Her driver's license, for example, reads "Serpentfoot Serpentfoot." In her court filing, she said her new name was more traditional. And though it has 36 words, as well as an ellipses and an infinity symbol, she said she would abbreviate the name as Nofoot Allfoot Serpentfoot.

Judge Bryant Durham Jr. denied the motion in May after Serpentfoot couldn't recite all the words in her proposed name. Durham also listed her history of arrests and civil lawsuits, arguing such a long name is unwieldy for court purposes.

Serpentfoot responded in June with a second motion for Durham to read. This time, she added 32 more words to her name. She argued in her motion that it was unfair to hold her criminal history against her.

"If the Court will check Matthew, Mark, Luke, and John, in the New Testament, the Court will find that Jesus was convicted," she wrote. "And sentenced to death."

Durham, nevertheless, denied her new motion.

And so she has moved to Chattooga County, adding yet another 33 words to her name, pushing the total to 101.

***

Following your internal needs, Serpentfoot concedes, can hurt those around you.

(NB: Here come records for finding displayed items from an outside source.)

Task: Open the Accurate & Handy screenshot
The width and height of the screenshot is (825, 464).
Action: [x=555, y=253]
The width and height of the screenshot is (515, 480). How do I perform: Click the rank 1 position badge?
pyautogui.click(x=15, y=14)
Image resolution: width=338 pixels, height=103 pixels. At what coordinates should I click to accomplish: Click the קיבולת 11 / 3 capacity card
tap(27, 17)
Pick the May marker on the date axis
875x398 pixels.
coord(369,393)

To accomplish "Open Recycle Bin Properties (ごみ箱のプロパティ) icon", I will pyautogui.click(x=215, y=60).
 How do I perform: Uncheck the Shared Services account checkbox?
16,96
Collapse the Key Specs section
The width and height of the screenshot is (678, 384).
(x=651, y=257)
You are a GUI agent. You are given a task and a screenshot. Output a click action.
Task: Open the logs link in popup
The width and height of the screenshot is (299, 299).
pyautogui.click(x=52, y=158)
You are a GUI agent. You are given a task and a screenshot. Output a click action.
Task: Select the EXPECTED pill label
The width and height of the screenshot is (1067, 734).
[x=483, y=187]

She said she changed her name the first time because family members were mad about the controversies she caused. She chose Serpentfoot because she liked the idea of a snake, on its belly, in need but not downtrodden.

Decades ago, she said, she was "an alcoholic, a chain smoker, a dependent on drugs, a spendthrift and a glutton." She's been married several times but broke off the relationships because her husbands either cheated on her, wanted to put her children in military school or simply watched too much baseball.

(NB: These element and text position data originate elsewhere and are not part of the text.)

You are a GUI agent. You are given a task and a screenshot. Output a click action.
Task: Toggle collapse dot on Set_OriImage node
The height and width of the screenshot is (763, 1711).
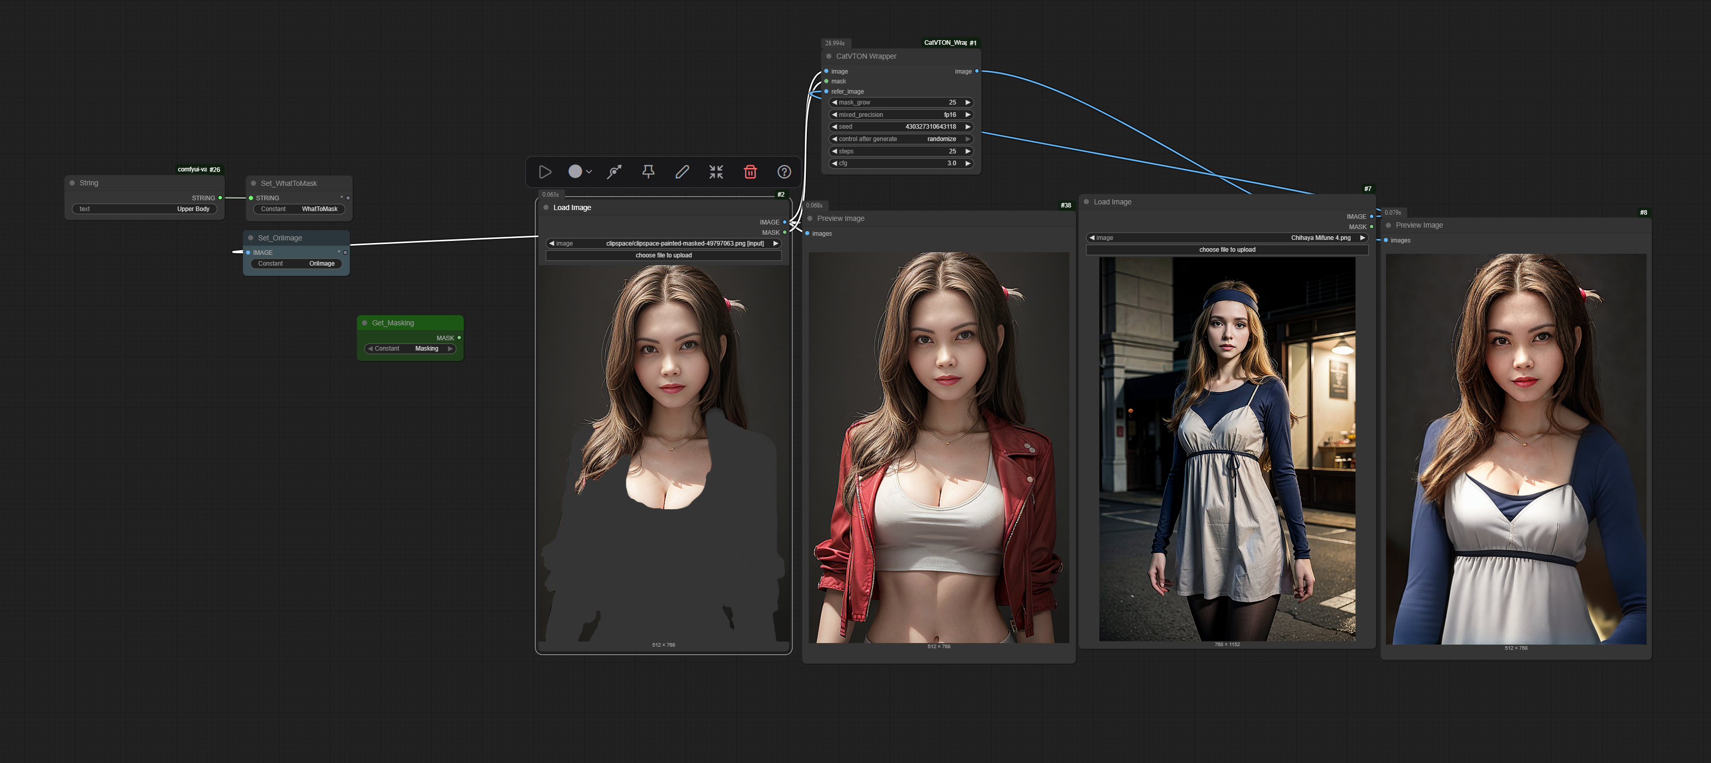pos(250,238)
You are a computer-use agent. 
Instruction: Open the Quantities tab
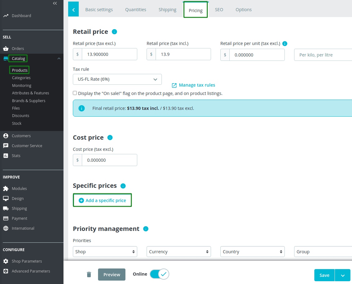[136, 10]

Regina Otwell Vaughn, Serpentfoot's former daughter-in-law, said she looked up to her as a child, though rumors spread in town that she was practicing witchcraft. One of Serpentfoot's sons, Craig Otwell, said he was separated from his mother at times. He can't recall the specific reasons.

"I don't really know," he said. "(Being apart from her) just seemed normal."

Serpentfoot's niece, Patricia Mallard, said she participated in family functions like the other aunts. In the family, they still call her Ann. She said Serpentfoot is smarter than most people realize. And she's braver.

"She has no problem telling people what she's about," Mallard said. "I don't begrudge her. God bless her for sticking to it."

That's what Serpentfoot is doing in her trailer.

For hours, she shares her message. We're all together. The stack of Little Caesars pizzas in the passenger seat of her car, she explains, is going to the animals outside. And the quiet, 86-year-old man in the other room, she said, is a registered sex offender who is staying here because he had no other place to rest his head. She met him through one of her hobbies: writing letters to prisoners.

And then, Serpentfoot lifts herself off the couch. She tries to get to her walker. But she's old, and her right hip needs to be replaced. So she leans forward, parallel to the ground, and she scoots across the floor, like a snake.

Dog eat dog. Dust to dust. Landslides, black holes, the cosmos - they're all out there, and they're all in here.